(Beginning of EXERCISE INPUTS)
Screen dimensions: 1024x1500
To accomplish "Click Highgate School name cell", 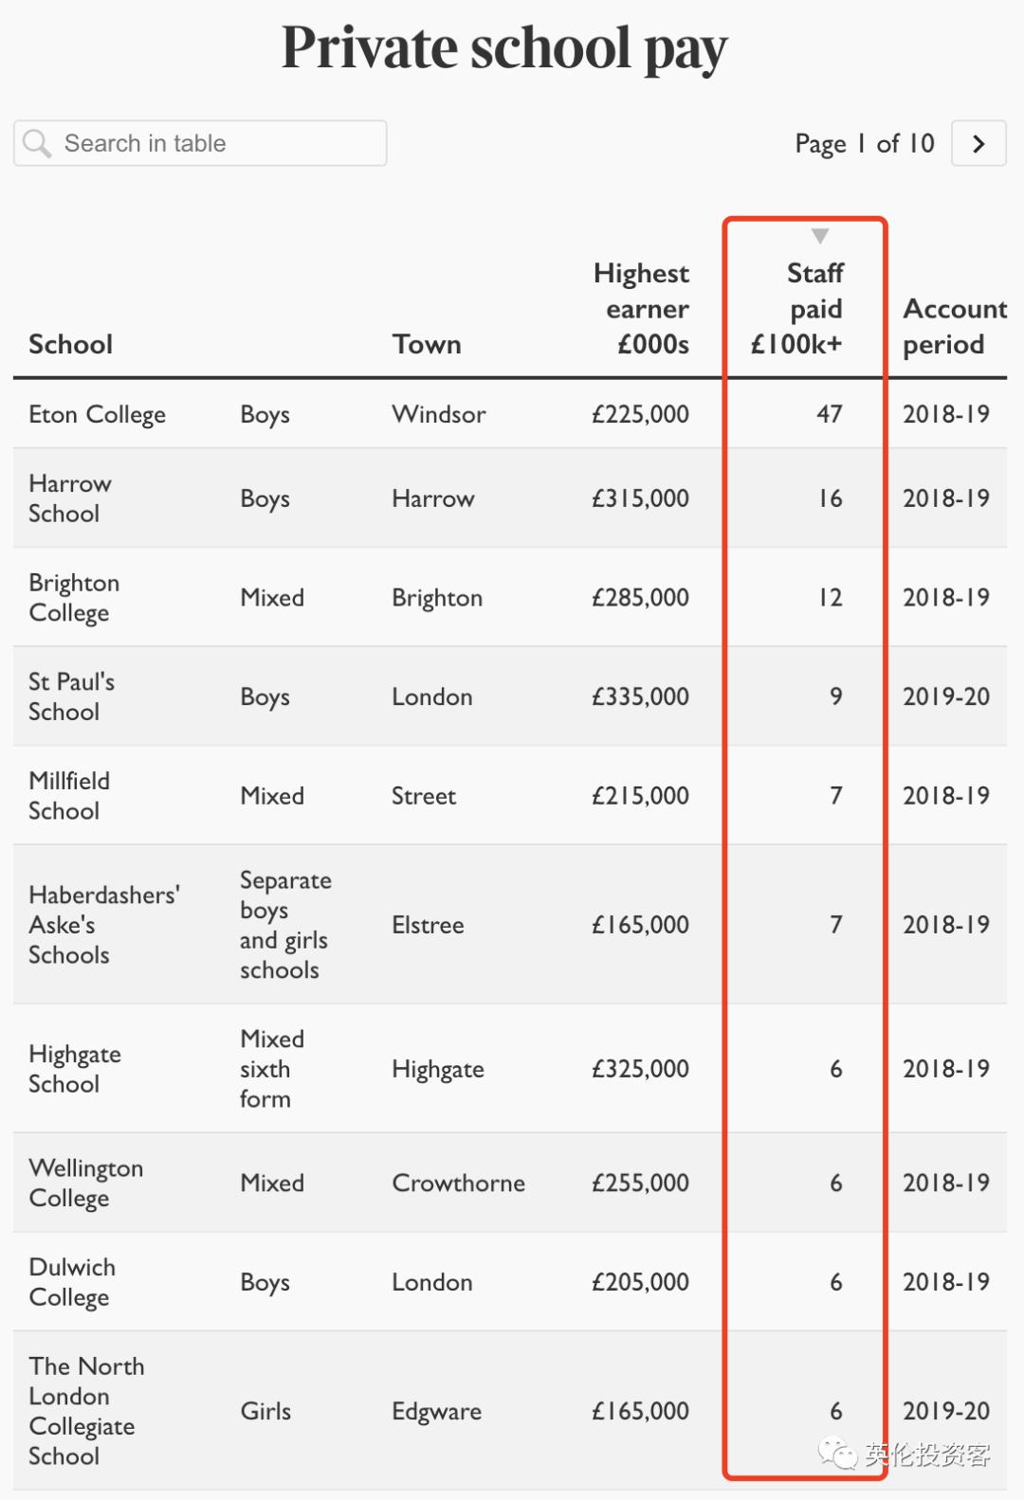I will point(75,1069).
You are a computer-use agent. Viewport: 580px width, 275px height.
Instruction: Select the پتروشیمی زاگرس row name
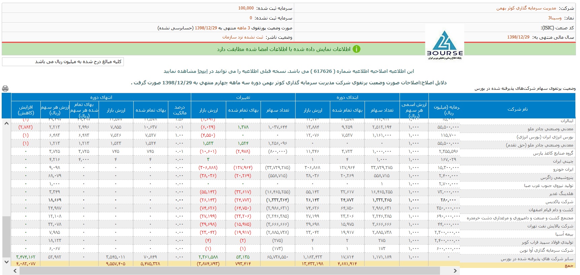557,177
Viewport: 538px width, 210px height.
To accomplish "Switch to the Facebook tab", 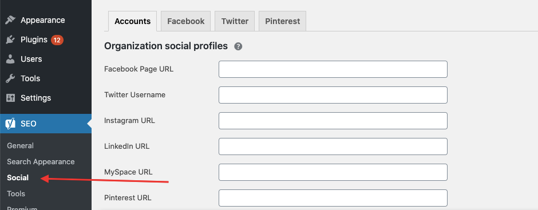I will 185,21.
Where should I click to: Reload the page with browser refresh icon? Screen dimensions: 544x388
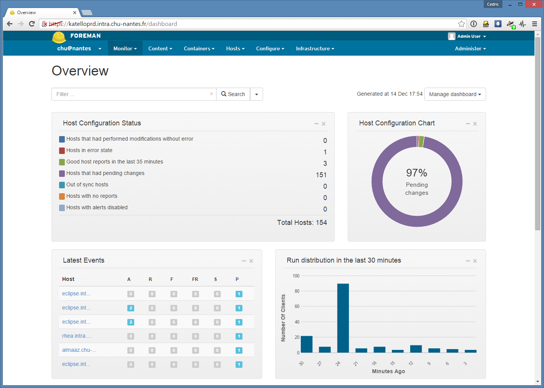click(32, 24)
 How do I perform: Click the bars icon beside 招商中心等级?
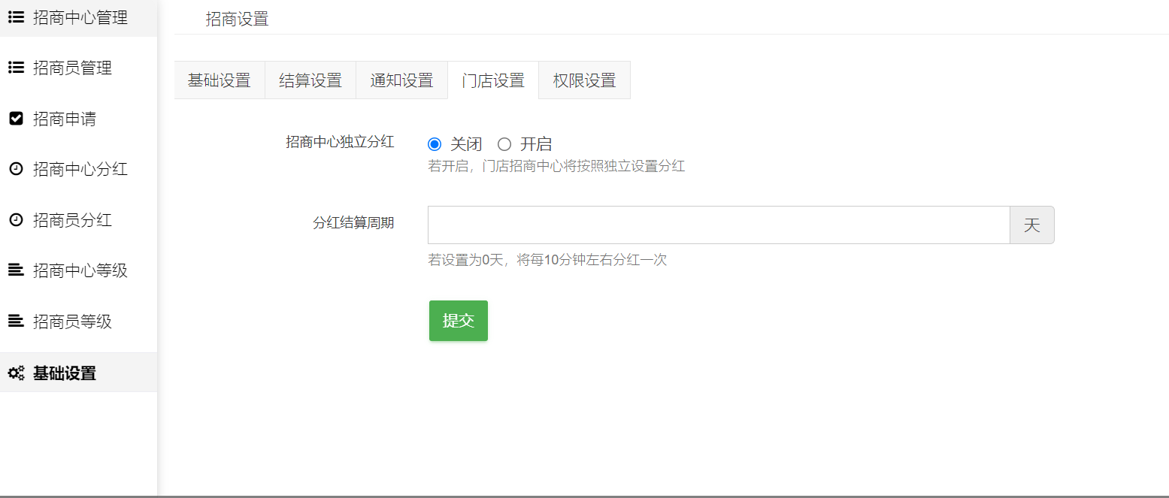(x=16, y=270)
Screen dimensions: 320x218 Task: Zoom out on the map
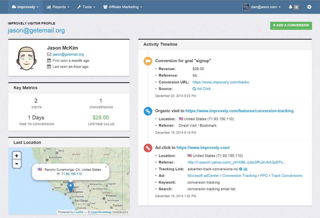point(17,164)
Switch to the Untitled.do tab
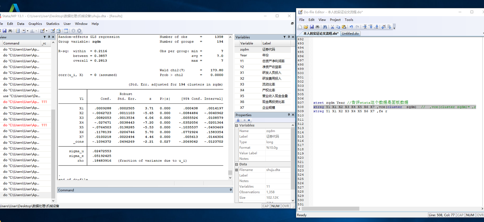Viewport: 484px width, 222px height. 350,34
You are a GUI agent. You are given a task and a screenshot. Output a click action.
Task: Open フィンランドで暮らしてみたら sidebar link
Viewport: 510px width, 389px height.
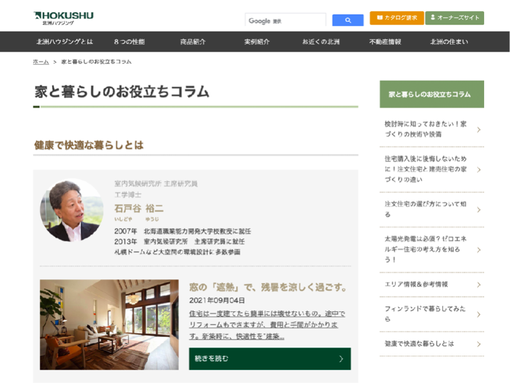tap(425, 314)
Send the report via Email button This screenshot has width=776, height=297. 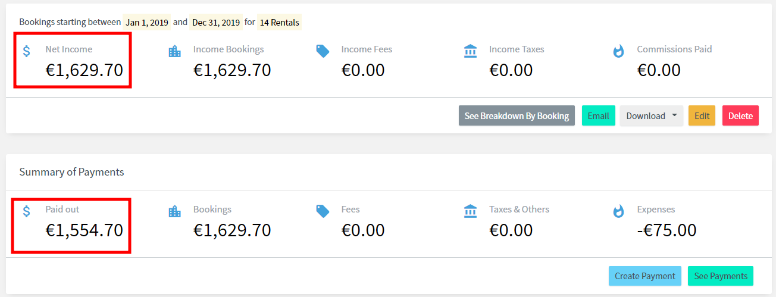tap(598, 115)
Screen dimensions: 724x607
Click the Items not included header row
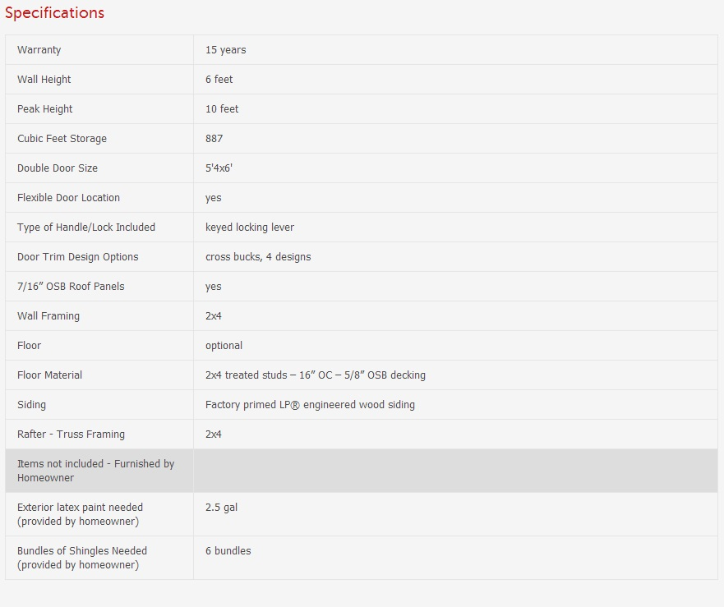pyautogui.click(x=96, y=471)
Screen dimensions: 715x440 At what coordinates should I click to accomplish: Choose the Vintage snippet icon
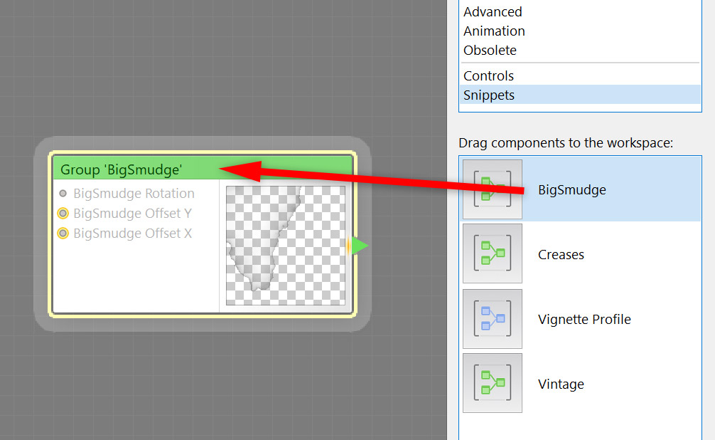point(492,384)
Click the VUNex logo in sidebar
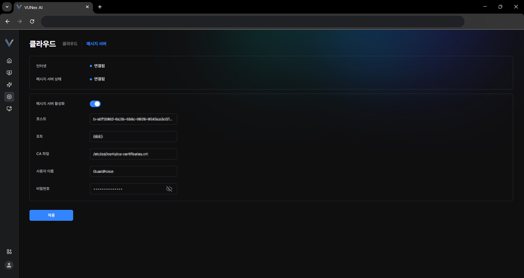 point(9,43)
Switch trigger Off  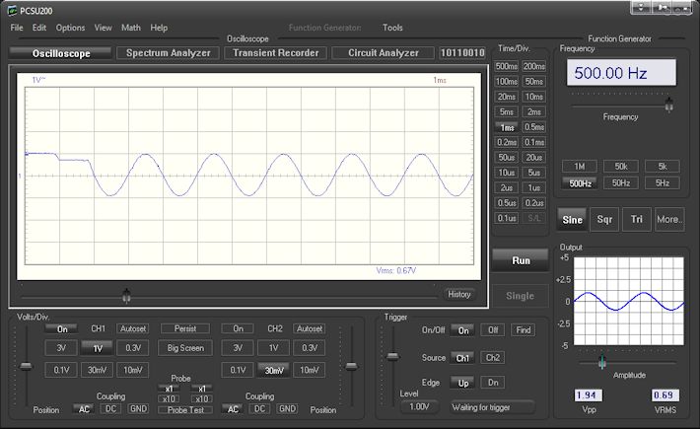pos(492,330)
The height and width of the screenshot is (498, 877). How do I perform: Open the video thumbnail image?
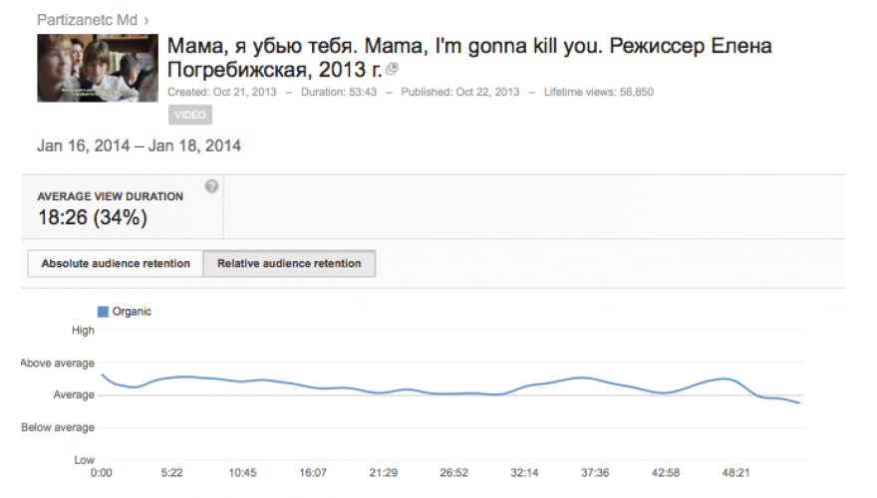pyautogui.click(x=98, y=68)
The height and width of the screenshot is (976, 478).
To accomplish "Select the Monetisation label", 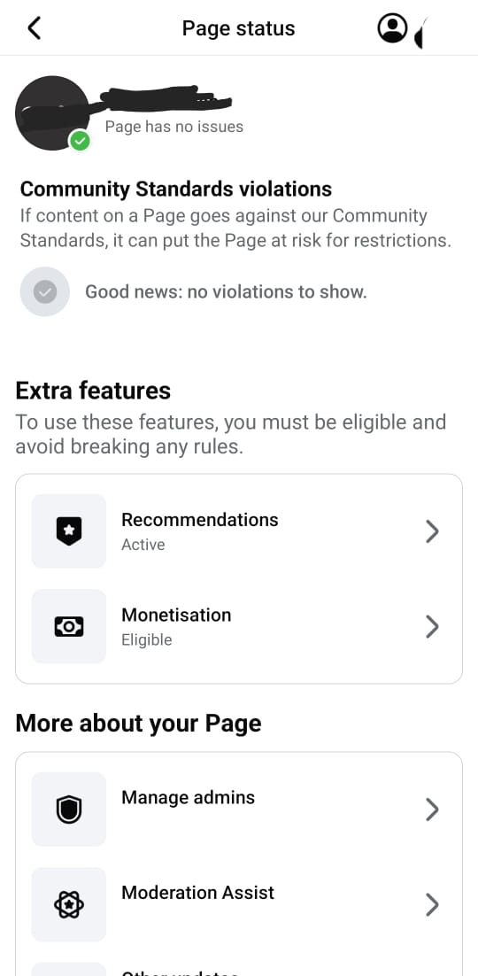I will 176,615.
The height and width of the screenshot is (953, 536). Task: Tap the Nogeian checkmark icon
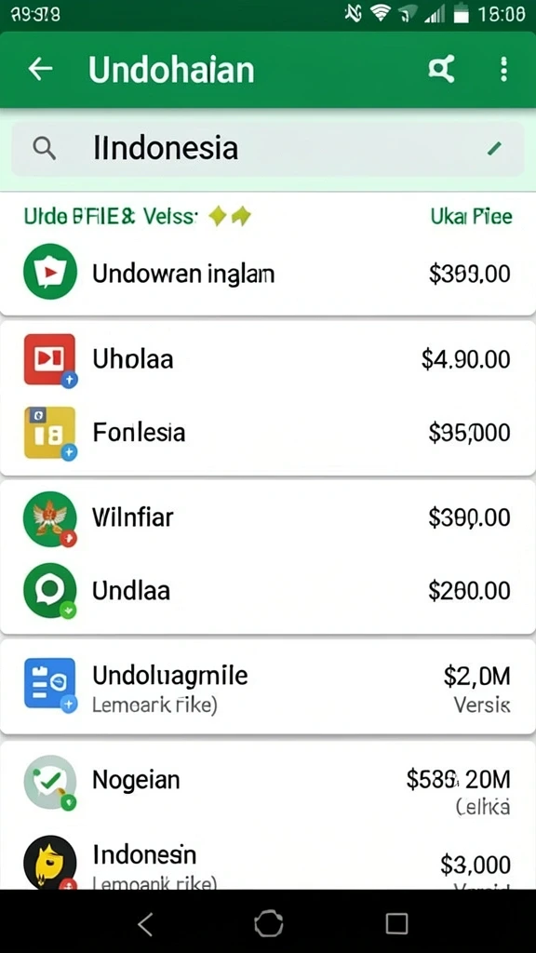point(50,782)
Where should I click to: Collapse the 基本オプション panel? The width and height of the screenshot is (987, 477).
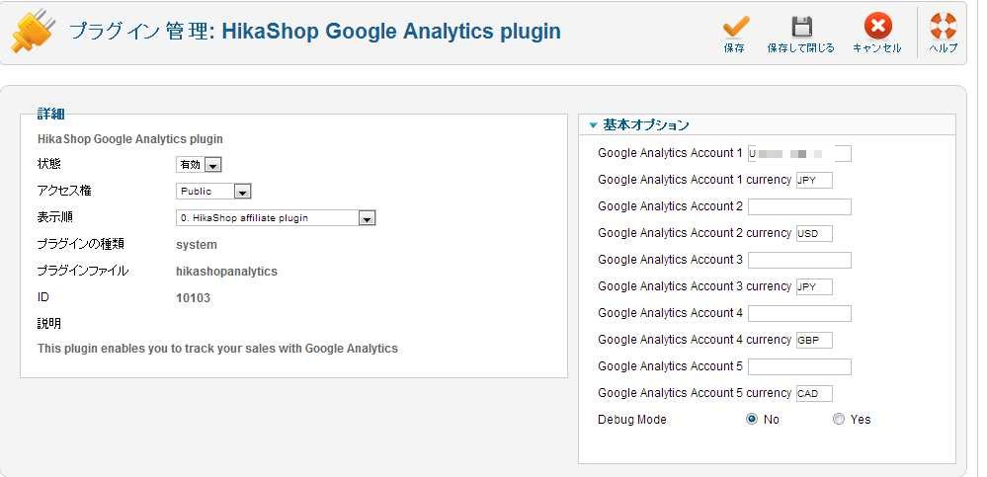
(End of EXERCISE INPUTS)
Those lines of the records above that run from the one containing "How do I perform: Click" through the one containing "Task: Open フィンランドで暮らしてみたら sidebar link" should be returned exactly, with no pictures among them.

 How do I perform: Click the bars icon beside 招商中心等级?
(x=16, y=270)
Screen dimensions: 320x218 Task: Zoom out on the map
point(17,164)
Switch to the Untitled.do tab
Viewport: 484px width, 222px height. 350,34
You are a GUI agent. You are given a task and a screenshot. Output a click action.
Task: Open フィンランドで暮らしてみたら sidebar link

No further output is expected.